Cidade da Praia, 13 Set (Inforpress) – A Primeira-dama, Lígia Fonseca, reagiu hoje à sua distinção com o prémio África is more”o “, afirmando que “é sempre um orgulho” saber que o que se faz merece crédito de outras pessoas.

“Para mim, o mais importante é no meu dia-a-dia quando eu vejo que as pessoas que eu consegui ajudar conseguem caminhar sozinhas”, disse Lígia Fonseca, completando que a “maior homenagem” para si é saber que “a pequena ajuda” que deu e “a pequena palavra de conforto, de estimulo, deu resultado”.

Lígia Fonseca falava, na capital cabo-verdiana, aos jornalistas, à margem de uma conversa aberta intitulada “Os desafios das mulheres reclusas na actualidade”, realizada pelo Serviço Social da Cadeia Central da Praia, sob o lema “Promover a saúde prisional: uma questão de humanização”, no âmbito da Semana Nacional do Recluso.

No ponto de vista da Primeira-dama, quando as organizações resolvem também fazer esta homenagem, é uma forma também de incentivar todas as outras pessoas.

“Na verdade, há muitas outras pessoas que fazem muito mais do que eu e, por isso, no nosso país, as pessoas que merecem ser homenageadas não faltam”, prosseguiu.
Ainda nas suas declarações, Lígias Fonseca referiu que falta no país “uma efectiva igualdade e equidade de género”.

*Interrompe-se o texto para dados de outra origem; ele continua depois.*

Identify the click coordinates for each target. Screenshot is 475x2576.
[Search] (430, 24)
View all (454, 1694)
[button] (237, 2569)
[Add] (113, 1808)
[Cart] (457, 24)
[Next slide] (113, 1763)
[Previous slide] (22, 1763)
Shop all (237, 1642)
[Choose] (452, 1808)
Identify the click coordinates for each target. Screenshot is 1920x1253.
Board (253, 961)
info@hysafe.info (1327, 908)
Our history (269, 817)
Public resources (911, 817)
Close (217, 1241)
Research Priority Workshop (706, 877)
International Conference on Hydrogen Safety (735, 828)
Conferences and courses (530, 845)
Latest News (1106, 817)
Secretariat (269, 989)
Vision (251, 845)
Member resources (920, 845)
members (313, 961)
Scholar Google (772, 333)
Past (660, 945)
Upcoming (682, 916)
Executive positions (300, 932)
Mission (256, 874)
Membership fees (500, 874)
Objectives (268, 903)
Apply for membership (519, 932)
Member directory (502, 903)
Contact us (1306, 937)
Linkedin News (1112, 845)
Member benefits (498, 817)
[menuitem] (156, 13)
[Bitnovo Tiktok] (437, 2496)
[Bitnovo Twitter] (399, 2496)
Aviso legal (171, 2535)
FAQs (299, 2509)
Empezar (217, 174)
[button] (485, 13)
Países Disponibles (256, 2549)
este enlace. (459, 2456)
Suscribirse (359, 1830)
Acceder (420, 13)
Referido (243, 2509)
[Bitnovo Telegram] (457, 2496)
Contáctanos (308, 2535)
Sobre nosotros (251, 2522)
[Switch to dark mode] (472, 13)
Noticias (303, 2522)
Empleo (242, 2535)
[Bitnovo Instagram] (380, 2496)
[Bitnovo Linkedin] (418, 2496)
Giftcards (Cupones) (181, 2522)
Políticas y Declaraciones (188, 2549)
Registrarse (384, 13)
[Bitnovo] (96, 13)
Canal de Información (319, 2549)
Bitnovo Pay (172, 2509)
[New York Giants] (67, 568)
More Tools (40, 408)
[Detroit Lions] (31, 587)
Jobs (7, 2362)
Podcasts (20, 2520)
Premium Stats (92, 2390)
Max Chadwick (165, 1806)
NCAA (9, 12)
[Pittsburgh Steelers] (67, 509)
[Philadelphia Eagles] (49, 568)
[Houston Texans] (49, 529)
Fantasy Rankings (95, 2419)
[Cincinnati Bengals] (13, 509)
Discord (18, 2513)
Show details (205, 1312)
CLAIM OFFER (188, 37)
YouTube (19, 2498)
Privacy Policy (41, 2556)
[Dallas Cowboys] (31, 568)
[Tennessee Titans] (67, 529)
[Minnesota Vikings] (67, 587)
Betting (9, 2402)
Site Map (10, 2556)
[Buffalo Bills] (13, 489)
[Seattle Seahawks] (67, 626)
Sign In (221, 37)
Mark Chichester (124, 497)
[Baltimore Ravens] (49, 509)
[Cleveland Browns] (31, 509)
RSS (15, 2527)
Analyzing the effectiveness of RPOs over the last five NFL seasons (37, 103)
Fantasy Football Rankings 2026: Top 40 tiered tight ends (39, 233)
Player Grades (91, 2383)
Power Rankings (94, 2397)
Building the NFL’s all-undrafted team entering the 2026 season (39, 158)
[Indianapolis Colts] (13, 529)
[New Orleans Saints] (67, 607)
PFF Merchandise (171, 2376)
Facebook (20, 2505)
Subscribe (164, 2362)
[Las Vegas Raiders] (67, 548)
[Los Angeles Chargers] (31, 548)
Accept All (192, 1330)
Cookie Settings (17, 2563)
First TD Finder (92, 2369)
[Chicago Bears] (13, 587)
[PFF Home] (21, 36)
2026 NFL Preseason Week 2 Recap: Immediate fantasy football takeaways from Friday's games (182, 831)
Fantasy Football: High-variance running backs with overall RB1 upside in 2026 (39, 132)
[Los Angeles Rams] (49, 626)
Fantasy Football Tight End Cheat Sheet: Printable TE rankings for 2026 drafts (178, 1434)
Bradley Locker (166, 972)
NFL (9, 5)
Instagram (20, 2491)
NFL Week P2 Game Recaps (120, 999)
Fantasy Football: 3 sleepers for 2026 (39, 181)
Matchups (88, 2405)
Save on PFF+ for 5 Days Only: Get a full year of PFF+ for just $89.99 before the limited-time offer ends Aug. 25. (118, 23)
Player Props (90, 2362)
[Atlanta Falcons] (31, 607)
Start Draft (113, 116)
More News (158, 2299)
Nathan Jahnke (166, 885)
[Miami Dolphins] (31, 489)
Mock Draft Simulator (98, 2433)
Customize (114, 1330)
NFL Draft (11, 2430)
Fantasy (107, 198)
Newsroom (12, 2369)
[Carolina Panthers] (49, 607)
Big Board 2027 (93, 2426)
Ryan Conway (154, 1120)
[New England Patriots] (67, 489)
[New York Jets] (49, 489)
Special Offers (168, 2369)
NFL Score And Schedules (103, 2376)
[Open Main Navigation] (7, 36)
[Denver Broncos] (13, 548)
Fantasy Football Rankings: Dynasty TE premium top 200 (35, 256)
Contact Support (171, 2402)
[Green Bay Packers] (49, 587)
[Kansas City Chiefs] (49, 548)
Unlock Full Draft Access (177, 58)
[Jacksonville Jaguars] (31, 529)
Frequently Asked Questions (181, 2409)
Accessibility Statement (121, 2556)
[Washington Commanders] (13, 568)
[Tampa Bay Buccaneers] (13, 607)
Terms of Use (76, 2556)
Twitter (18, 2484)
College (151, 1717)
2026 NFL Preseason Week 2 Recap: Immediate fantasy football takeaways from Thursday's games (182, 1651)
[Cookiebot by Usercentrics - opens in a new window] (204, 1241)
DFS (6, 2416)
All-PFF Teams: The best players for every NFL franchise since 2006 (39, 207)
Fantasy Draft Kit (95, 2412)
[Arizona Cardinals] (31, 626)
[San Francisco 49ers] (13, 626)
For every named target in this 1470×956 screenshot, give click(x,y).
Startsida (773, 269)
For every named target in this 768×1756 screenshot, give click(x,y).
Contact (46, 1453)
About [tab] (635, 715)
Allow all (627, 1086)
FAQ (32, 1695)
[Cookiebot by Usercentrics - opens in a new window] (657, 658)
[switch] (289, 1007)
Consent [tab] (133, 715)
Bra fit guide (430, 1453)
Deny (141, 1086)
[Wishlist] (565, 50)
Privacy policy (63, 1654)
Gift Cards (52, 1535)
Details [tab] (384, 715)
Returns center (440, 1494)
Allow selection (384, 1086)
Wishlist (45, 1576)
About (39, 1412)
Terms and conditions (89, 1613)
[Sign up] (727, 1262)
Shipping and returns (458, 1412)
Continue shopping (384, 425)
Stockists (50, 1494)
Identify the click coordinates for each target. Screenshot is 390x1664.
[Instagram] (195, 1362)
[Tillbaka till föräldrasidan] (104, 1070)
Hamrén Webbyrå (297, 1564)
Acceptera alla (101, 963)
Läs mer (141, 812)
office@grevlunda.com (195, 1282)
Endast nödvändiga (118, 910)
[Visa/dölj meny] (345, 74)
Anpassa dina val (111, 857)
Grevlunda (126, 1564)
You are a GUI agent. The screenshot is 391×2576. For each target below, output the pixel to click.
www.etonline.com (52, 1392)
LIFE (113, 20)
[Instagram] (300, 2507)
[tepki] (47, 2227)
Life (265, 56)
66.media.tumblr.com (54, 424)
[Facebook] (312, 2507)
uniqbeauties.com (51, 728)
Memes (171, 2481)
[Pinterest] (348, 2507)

“Temos feito muito, mas a nossa sociedade continua ainda a ter alguma descriminação, algum preconceito relativamente às mulheres. Quando eu, nos contactos que faço, ainda oiço algumas pessoas terem dúvidas se uma mulher pode ser primeira-ministra ou Presidente da República, eu fico triste”, frisou.

Lígia Fonseca afirmou ainda que por tudo o que as mulheres cabo-verdianas têm feito e demonstrando, este tipo de dúvidas sobre a sua capacidade de liderança política não deveria existir.

“O meu grande desafio continua a ser demonstrar que as mulheres cabo-verdianas, como todas e quaisquer outras mulheres, m têm capacidade para estar em todo o lado e, por isso, a sociedade têm de criar as condições para que as mulheres possam realmente participar todos os níveis da vida em comunidade”, finalizou.